* _CONSIGNE_: Citez intégralement, s'il vous plaît, le passage sur le tremblement de terre de 417 et le mariage de Placidie, sans y changer un mot.

* _PASSAGE FOURNI_:

* * * * *

Il y eut l’année suivante 417, un violent tremblement de terre qui se fit sentir à Constantinople le soir du 20 avril, jour du vendredi saint. Ce fléau s’étendit dans tout l’Orient : il ébranla Jérusalem et plusieurs villes de Palestine : Cybire en Phrygie, et les villages d’alentour furent abîmés. Philostorge, qui recule de deux ans ce tremblement, rapporte qu’en plusieurs endroits on vit tomber des flammes, et qu’un vent impétueux les chassa dans la mer, où elles s’éteignirent; que les toits et les planchers des maisons s’entrouvrirent et se rejoignirent ensuite exactement; qu’on ne pouvait reconnaitre l’endroit où ils s’étaient séparés; et que, le calme étant rétabli, on fut étonné de trouver dans les salles inférieures les monceaux de grains qui étaient auparavant serrés dans les greniers.

Honorius prit pour la onzième fois le consulat, et le donna pour la seconde fois à Constance. Théodose voulut bien sans doute lui céder en cette occasion le droit qu’il avait de nommer un consul en Orient; il s’en dédommagea deux ans après, en nommant deux consuls orientaux, Monaxe et Plintha. Honorius voulait relever par l’éclat de cette dignité l’époux qu’il donnait à Placidie, et qu’il avait déjà décoré des titres de comte et de patrice. Il croyait ne pouvoir mieux reconnaitre les services importants de Constance qu’en lui faisant épouser sa sœur. L’héritier de l’empire devoir naître de ce mariage. Mais la fière princesse, fille, sœur, tante d’empereurs, et veuve d’un roi, dédaignait un époux né dans l’obscurité , et qui ne devoir sa haute fortune qu’à son mérite. Constance, de son côté, bien assuré de la faveur de son maître, dont il soutenait la faiblesse en cette rencontre, loin de s’assujettir à des complaisances pour gagner le cœur de Placidie, agissait avec hauteur, et faisait sentir sa colère aux domestiques de cette princesse, auxquels il attribuait l’opiniâtreté de ses refus. Enfin Honorius l’emporta d’autorité , et il fallut qu’il prît lui-même de force la main de Placidie pour la joindre à celle de Constance. Les noces furent célébrées avec magnificence le premier de janvier, le jour même que Constance prenait possession du consulat. Ce mariage, quoique forcé, fut heureux. La concorde s’établit entre les deux époux; et avant la fin de celte année Placidie mit au monde une fille qui fut nommée Justa Grata Honoria.

* * * * *

* _ENTRÉES EXTRAITES_:

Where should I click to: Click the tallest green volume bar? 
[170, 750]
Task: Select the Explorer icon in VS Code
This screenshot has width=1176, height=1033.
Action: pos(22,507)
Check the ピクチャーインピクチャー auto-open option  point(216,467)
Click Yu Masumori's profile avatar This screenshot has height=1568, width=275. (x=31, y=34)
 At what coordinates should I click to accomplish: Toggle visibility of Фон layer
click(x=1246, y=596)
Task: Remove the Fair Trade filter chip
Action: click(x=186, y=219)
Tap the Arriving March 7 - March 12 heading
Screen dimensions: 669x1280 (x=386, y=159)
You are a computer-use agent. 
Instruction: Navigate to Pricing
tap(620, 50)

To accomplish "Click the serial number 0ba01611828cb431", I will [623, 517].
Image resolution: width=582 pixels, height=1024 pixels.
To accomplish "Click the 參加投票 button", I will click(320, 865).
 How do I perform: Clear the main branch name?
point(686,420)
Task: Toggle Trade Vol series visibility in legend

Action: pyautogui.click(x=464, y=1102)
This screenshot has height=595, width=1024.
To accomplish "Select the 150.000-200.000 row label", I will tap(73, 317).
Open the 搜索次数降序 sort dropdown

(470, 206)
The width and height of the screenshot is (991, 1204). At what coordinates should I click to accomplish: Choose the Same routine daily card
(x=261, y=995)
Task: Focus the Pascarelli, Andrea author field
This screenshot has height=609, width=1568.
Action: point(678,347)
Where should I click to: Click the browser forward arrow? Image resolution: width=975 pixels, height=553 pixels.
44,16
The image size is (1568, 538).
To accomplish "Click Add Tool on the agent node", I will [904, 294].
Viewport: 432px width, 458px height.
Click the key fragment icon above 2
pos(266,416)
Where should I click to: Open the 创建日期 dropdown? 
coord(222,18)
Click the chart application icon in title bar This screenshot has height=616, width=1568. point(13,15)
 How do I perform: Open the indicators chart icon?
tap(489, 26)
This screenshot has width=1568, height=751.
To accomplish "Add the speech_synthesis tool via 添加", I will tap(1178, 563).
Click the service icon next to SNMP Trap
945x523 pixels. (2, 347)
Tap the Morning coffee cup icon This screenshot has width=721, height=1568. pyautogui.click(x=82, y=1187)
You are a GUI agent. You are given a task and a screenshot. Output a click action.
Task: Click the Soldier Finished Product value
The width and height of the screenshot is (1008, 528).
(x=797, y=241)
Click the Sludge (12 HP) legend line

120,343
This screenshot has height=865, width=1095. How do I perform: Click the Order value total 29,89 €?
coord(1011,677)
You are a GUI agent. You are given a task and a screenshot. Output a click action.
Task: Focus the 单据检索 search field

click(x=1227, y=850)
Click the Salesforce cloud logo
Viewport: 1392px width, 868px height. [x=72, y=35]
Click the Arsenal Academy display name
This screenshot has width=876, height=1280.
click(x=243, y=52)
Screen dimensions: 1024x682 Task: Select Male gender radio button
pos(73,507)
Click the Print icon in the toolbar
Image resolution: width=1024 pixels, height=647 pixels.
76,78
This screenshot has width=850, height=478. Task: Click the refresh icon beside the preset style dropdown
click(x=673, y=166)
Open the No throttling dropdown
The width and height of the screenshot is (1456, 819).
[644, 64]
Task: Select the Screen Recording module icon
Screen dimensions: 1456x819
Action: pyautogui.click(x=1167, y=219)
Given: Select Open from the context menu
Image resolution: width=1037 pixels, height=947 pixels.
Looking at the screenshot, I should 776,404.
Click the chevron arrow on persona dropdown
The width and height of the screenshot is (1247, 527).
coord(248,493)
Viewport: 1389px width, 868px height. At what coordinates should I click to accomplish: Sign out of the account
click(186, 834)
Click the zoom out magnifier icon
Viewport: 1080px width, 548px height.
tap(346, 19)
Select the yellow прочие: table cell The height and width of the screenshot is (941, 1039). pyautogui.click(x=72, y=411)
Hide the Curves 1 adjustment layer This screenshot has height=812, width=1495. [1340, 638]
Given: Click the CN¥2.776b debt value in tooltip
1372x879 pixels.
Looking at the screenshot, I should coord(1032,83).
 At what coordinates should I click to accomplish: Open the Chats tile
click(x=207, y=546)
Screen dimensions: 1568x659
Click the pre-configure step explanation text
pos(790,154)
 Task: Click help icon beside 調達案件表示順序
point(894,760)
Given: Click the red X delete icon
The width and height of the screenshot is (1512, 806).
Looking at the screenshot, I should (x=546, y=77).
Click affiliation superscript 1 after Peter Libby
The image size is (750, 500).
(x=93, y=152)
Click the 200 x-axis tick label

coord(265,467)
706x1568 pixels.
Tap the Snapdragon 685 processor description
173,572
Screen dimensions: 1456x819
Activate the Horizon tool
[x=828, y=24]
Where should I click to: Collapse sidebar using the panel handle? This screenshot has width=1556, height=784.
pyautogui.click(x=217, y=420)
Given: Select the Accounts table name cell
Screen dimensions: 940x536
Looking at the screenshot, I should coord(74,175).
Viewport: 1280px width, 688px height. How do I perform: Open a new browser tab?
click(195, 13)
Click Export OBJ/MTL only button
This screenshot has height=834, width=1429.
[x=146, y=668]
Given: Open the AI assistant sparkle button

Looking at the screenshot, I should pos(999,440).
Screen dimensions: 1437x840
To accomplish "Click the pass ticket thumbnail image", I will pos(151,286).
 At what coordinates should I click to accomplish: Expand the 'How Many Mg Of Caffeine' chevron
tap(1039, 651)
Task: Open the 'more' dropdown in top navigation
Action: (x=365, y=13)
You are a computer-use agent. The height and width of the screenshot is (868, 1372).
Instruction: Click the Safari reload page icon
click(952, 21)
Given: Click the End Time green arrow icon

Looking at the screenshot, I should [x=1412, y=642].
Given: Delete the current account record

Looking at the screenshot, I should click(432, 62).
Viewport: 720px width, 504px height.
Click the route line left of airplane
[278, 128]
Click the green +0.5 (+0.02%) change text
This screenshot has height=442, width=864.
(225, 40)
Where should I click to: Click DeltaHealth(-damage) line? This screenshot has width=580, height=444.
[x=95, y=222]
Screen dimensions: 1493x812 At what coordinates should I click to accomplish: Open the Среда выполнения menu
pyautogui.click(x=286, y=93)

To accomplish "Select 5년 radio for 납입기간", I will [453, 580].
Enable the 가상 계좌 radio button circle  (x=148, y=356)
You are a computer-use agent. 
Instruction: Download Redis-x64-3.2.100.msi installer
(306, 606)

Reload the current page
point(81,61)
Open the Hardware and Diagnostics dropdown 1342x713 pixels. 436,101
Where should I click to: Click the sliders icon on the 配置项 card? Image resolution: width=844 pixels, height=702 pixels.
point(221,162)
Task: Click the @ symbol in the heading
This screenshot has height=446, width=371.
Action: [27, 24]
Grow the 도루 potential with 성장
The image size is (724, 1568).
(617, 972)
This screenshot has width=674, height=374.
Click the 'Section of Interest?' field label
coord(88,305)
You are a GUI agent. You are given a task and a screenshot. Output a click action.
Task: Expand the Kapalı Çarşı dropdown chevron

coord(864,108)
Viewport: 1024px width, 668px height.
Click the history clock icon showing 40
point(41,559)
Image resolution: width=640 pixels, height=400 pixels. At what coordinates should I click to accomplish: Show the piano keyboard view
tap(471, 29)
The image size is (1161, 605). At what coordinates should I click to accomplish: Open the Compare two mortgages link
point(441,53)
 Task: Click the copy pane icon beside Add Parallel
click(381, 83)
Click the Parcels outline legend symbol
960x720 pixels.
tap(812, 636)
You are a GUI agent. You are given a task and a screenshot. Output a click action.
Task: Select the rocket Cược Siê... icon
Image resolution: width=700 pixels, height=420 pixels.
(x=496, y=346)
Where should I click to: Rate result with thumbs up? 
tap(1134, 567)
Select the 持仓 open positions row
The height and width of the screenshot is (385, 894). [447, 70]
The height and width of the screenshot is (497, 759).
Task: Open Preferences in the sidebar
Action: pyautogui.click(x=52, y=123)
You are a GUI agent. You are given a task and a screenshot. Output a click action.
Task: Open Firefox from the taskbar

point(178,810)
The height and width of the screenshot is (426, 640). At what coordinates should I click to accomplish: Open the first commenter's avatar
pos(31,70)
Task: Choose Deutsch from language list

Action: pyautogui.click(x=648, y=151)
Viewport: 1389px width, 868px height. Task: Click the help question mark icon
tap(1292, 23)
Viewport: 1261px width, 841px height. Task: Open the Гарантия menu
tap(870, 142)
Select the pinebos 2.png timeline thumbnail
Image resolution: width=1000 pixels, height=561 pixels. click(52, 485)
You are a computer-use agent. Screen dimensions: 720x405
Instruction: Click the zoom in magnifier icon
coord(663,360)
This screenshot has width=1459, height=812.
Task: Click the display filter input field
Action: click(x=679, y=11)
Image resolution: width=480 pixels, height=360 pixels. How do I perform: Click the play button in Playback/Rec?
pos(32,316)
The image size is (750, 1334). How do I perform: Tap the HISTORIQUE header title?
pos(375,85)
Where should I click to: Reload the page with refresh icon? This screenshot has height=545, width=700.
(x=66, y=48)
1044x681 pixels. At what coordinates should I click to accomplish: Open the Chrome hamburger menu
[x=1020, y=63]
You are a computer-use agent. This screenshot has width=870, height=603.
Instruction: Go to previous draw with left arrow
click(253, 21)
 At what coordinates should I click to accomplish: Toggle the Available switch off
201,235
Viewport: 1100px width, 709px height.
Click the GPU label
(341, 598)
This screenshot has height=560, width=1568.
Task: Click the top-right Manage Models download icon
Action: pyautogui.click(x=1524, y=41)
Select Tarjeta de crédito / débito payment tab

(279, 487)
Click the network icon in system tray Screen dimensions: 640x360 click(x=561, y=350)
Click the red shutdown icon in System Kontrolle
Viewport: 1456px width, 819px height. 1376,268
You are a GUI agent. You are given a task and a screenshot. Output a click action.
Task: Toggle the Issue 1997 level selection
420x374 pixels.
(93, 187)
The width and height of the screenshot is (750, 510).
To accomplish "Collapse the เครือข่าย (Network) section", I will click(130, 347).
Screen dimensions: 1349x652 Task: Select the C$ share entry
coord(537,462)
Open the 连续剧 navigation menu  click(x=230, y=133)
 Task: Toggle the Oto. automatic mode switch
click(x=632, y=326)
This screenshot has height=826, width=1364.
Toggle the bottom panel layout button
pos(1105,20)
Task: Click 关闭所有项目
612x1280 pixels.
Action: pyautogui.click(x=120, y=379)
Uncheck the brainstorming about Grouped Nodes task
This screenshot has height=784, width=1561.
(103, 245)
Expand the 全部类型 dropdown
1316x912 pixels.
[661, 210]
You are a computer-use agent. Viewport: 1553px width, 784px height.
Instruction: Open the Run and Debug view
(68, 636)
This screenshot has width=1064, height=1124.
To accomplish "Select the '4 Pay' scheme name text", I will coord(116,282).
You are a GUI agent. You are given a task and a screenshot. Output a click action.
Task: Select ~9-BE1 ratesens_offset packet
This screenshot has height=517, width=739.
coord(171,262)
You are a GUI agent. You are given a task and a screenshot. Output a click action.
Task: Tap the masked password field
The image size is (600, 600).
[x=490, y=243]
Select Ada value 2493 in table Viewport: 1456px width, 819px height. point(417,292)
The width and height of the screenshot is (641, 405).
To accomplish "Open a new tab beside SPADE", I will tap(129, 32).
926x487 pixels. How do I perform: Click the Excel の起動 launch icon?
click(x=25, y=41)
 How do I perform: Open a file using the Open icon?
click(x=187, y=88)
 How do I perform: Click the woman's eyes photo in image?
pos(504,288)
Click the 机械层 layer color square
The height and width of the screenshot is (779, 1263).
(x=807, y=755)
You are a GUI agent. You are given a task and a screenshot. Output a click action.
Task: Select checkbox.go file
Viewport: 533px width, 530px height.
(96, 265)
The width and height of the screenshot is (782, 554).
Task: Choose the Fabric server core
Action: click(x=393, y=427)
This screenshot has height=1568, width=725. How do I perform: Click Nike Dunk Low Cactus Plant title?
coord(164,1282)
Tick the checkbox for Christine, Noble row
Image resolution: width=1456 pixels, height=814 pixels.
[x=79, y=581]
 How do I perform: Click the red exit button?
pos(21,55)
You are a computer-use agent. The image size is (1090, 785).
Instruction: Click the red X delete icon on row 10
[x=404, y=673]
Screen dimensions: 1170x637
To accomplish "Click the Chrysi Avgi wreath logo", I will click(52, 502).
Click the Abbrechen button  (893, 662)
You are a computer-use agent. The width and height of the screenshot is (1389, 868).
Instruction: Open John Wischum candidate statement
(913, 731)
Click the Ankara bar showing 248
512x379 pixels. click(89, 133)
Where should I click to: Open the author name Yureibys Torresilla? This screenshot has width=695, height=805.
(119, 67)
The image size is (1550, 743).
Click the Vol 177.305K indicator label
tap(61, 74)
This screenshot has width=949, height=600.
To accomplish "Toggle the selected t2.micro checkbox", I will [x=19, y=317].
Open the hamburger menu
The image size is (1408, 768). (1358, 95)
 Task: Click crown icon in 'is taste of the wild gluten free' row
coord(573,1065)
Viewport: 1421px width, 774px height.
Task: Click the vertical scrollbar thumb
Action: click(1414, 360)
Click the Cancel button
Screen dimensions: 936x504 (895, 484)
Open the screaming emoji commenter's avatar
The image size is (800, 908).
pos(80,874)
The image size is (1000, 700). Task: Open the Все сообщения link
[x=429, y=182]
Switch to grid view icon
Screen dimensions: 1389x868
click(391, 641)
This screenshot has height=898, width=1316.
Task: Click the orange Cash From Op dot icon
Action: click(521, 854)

* * * * *

* _RÉPONSE RÉDIGÉE_:
Il y eut l’année suivante 417, un violent tremblement de terre qui se fit sentir à Constantinople le soir du 20 avril, jour du vendredi saint. Ce fléau s’étendit dans tout l’Orient : il ébranla Jérusalem et plusieurs villes de Palestine : Cybire en Phrygie, et les villages d’alentour furent abîmés. Philostorge, qui recule de deux ans ce tremblement, rapporte qu’en plusieurs endroits on vit tomber des flammes, et qu’un vent impétueux les chassa dans la mer, où elles s’éteignirent; que les toits et les planchers des maisons s’entrouvrirent et se rejoignirent ensuite exactement; qu’on ne pouvait reconnaitre l’endroit où ils s’étaient séparés; et que, le calme étant rétabli, on fut étonné de trouver dans les salles inférieures les monceaux de grains qui étaient auparavant serrés dans les greniers.

Honorius prit pour la onzième fois le consulat, et le donna pour la seconde fois à Constance. Théodose voulut bien sans doute lui céder en cette occasion le droit qu’il avait de nommer un consul en Orient; il s’en dédommagea deux ans après, en nommant deux consuls orientaux, Monaxe et Plintha. Honorius voulait relever par l’éclat de cette dignité l’époux qu’il donnait à Placidie, et qu’il avait déjà décoré des titres de comte et de patrice. Il croyait ne pouvoir mieux reconnaitre les services importants de Constance qu’en lui faisant épouser sa sœur. L’héritier de l’empire devoir naître de ce mariage. Mais la fière princesse, fille, sœur, tante d’empereurs, et veuve d’un roi, dédaignait un époux né dans l’obscurité , et qui ne devoir sa haute fortune qu’à son mérite. Constance, de son côté, bien assuré de la faveur de son maître, dont il soutenait la faiblesse en cette rencontre, loin de s’assujettir à des complaisances pour gagner le cœur de Placidie, agissait avec hauteur, et faisait sentir sa colère aux domestiques de cette princesse, auxquels il attribuait l’opiniâtreté de ses refus. Enfin Honorius l’emporta d’autorité , et il fallut qu’il prît lui-même de force la main de Placidie pour la joindre à celle de Constance. Les noces furent célébrées avec magnificence le premier de janvier, le jour même que Constance prenait possession du consulat. Ce mariage, quoique forcé, fut heureux. La concorde s’établit entre les deux époux; et avant la fin de celte année Placidie mit au monde une fille qui fut nommée Justa Grata Honoria.